Nevertheless, the wadi turned out to be very interesting for another reason. The few scattered trees were full of warblers on passage.



A male blackcap

The first two warblers we identified were a male blackcap and a lesser whitethroat.

A second male blackcap

That tree only had two warblers in it but we then noticed that some trees had many more. I counted 35 blackcap all together. The maximum was 21 in a single tree.

Rather strangely there were 5 times more males than females.

many blackcap in one tree

I was very pleased to see three barred warbler travelling with them. This is the first time I had seen barred warbler in KSA. It makes number 228 on my Saudi list.

barred warbler

We reckon there were also at least three lesser whitethroat in the wadi and an Upcher's warbler but the vast majority were blackcap.


first year ortolan bunting

 A single ortolan bunting was also seen.

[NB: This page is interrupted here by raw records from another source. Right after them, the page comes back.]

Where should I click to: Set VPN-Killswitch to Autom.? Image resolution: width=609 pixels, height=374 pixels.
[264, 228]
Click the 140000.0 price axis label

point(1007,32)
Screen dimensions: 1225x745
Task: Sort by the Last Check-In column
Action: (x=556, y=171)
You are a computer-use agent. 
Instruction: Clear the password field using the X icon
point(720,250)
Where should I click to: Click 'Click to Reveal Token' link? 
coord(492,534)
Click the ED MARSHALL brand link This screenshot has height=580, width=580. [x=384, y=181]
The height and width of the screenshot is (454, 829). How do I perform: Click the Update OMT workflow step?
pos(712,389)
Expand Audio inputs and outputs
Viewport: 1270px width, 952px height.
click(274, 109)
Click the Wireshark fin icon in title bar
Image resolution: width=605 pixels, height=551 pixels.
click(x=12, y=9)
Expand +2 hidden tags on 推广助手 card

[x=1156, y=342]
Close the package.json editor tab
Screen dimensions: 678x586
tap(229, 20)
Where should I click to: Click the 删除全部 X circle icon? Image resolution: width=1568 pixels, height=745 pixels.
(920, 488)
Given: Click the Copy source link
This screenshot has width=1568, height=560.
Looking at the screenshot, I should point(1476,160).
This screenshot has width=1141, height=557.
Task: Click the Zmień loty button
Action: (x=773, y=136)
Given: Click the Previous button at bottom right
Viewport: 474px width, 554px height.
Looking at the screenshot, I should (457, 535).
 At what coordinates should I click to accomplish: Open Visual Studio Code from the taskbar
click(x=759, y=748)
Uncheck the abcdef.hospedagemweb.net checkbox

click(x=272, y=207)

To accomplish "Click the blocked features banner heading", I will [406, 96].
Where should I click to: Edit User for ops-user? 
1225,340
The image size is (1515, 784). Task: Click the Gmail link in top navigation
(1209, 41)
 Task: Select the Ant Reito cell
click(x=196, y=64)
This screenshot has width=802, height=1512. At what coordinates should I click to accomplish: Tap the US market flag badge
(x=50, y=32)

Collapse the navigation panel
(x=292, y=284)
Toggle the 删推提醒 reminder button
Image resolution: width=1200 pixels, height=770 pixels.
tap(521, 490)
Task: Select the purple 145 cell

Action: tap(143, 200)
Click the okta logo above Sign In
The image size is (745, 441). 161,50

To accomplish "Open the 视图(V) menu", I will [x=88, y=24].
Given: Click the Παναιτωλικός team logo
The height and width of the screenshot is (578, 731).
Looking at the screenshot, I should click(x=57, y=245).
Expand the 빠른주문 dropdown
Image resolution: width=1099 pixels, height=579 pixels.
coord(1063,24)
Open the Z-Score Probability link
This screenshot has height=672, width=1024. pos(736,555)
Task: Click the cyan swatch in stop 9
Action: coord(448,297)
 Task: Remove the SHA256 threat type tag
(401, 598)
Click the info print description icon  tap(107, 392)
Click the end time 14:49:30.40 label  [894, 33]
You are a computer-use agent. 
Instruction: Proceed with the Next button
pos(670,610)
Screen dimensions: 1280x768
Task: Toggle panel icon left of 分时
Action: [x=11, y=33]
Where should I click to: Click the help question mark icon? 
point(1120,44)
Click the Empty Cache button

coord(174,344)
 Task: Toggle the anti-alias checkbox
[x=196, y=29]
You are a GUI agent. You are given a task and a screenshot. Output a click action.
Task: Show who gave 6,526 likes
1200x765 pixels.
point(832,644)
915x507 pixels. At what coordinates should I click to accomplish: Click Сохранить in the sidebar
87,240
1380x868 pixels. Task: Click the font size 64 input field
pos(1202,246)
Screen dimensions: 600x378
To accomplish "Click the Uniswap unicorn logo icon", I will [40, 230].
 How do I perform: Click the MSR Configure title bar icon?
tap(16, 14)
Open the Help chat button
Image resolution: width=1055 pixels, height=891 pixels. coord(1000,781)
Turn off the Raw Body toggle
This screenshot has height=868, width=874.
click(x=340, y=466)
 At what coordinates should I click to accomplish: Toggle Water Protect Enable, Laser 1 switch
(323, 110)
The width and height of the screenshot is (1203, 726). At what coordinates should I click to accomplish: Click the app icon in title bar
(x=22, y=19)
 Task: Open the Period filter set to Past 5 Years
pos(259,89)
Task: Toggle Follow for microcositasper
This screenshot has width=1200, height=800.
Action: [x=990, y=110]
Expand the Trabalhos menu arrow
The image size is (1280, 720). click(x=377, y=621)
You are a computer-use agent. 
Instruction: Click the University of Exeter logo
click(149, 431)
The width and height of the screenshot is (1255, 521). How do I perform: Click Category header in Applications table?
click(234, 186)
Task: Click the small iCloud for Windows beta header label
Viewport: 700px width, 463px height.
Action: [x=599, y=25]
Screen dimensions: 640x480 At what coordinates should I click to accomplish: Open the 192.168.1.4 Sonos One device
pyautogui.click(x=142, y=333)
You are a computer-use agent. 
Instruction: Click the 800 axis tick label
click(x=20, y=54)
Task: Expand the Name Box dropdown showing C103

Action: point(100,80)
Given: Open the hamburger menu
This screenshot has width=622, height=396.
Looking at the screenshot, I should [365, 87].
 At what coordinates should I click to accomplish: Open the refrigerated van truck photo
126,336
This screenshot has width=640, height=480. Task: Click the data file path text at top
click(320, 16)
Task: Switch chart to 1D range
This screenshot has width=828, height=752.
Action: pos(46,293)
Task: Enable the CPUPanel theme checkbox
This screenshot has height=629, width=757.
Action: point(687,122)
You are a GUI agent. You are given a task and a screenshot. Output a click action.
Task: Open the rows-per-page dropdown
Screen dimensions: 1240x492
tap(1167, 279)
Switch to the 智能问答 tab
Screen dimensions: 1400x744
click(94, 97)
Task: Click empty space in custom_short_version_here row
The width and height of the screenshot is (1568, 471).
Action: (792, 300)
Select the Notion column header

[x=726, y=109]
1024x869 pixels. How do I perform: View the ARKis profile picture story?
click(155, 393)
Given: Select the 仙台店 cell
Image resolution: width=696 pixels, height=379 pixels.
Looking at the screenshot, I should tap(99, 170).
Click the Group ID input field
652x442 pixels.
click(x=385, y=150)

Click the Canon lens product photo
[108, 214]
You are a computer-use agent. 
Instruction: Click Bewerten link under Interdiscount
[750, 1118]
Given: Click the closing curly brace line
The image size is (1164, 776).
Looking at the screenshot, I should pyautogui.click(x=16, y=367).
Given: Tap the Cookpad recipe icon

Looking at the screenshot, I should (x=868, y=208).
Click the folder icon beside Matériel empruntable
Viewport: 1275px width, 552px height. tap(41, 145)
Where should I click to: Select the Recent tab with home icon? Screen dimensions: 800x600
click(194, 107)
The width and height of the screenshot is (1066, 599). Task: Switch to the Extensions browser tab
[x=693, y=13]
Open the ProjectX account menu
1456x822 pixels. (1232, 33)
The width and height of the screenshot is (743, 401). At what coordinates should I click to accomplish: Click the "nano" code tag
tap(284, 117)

It was easy to approach and was probably very tired. I am proud to say I resisted the temptation to get too close and it was not disturbed off its resting perch.


blue rock thrush

The final bird of this wadi was a blue rock thrush, the first I have seen this season. it flew up the wadi's hill side towards where we believe a pharoah eagle owl was sleeping.

Many thanks to Mansur al Fahad for showing us this new site.

Sunday, September 23, 2012

A harrier disturbs the peace

On September 21st, I celebrated one year in Saudi Arabia. The plan this year is to bird a little less frequently but to visit a higher number of new places. It will obviously mean more travel. 

Nevertheless, this didn't stop me visiting my local patch at al Hayer yesterday.

I went with first time birders, Dr Manssour Habbash and his brother Mohammed.  They have assured me they enjoyed it! and I must say it was an interesting day for me too.

adult black crowned night heron

We spend most of our time in the pivot fields. There was no time to investigate the wooded areas or much of the water course. However, we still managed 24 species and I got another addition to my Saudi list. More about this later.

Before we got to the pivot fields, I spotted some cattle egret en route in a tree. We stopped off and found not only 4 cattle egret in one tree but 4 black crowned night heron in two neighbouring trees. 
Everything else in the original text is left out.